A população em situação de rua no Brasil cresce em ritmo alarmante, em um contraste que expõe o abismo entre o discurso oficial e a realidade das cidades. De acordo com dados do Cadastro Único (CadÚnico), em 2018 havia pouco mais de 116 mil pessoas vivendo nas ruas. Em 2024, esse número saltou para 308 mil, quase três vezes mais. No início de 2025, já ultrapassava 335 mil. A escalada não é um detalhe estatístico: representa milhares de famílias desfeitas, pessoas privadas de moradia e dignidade, enquanto o poder público insiste em relativizar o problema ou diluí-lo em promessas de programas sociais de longo prazo.
O governo tem reforçado em discursos que a proteção social está em expansão e que novas políticas habitacionais e de transferência de renda vão “reverter o quadro”. No entanto, os números mostram o oposto.
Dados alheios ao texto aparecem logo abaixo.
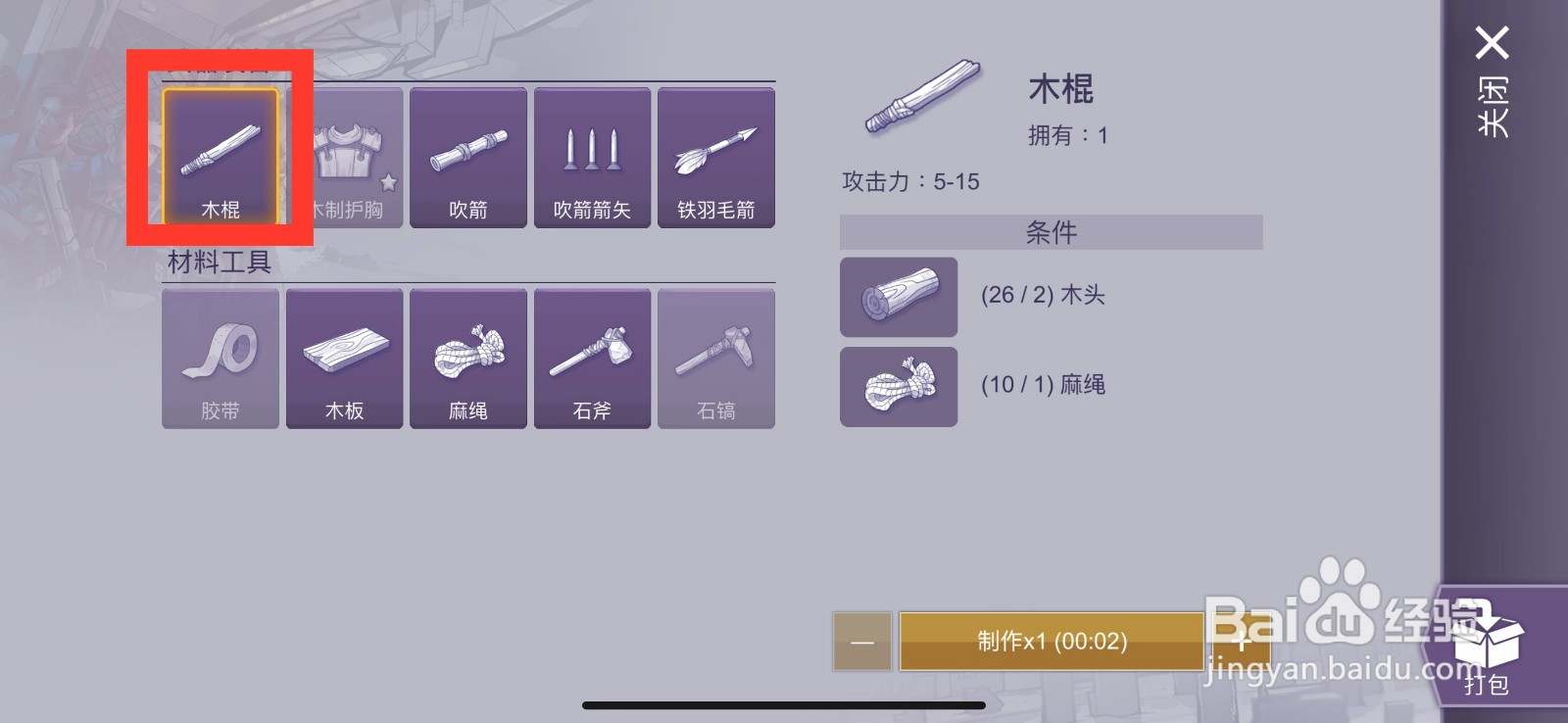
Task: Tap the 材料工具 section heading
Action: [x=220, y=263]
Só de dezembro de 2023 a dezembro de 2024, o crescimento foi de 25%, uma explosão em apenas doze meses. Enquanto isso, prefeitos relatam falta de recursos para abrigos, e estados enfrentam limitações para oferecer serviços básicos. A realidade é que o aumento da população de rua reflete uma soma de fatores: inflação persistente, precarização do trabalho, analfabetismo funcional e desigualdade estrutural; problemas que não têm sido enfrentados com a urgência necessária.
O contraste é gritante: de um lado, pronunciamentos que exaltam programas de assistência; de outro, a multiplicação visível de barracas e colchões improvisados sob viadutos e calçadas. A discrepância sugere que as políticas públicas, quando existem, não têm sido suficientes para conter o avanço da exclusão social. Em vez de um “problema pontual” ou “residual”, como algumas autoridades ainda preferem classificar, trata-se de uma crise social em plena expansão, cujo enfrentamento exige mais do que narrativas de ocasião: pede ações concretas e imediatas.
Razões do colapso social
A exclusão econômica, ou desemprego, é apontada como principal causa da migração para as ruas. A insegurança alimentar, o desemprego persistente, a informalidade e o déficit habitacional formam a base do problema. O Ipea destaca que 54% das pessoas em situação de rua reportaram motivações de ordem econômica.

Atrelado ao problema do desemprego, vem a ruptura de vínculos sociais, incluindo os conflitos familiares ou com parceiros, causa mencionada por 47,3% como razão para perderem a moradia. Problemas de saúde, especialmente a mental, foram mencionados por 32,5%, enquanto o uso abusivo de álcool e outras drogas atingiu 30,4%.
Esses elementos se entrelaçam e revelam que o avanço da população de rua não é um acaso, mas resultado de décadas de precarização, desintegração de laços sociais e ausência de políticas urbanas eficazes, falhas no aprendizado e inexistência de políticas de alfabetização plena e formação qualificada de mão de obra.
A miséria avança a galope no Brasil, apesar dos discursos otimistas e dos gastos fora de controle do governo.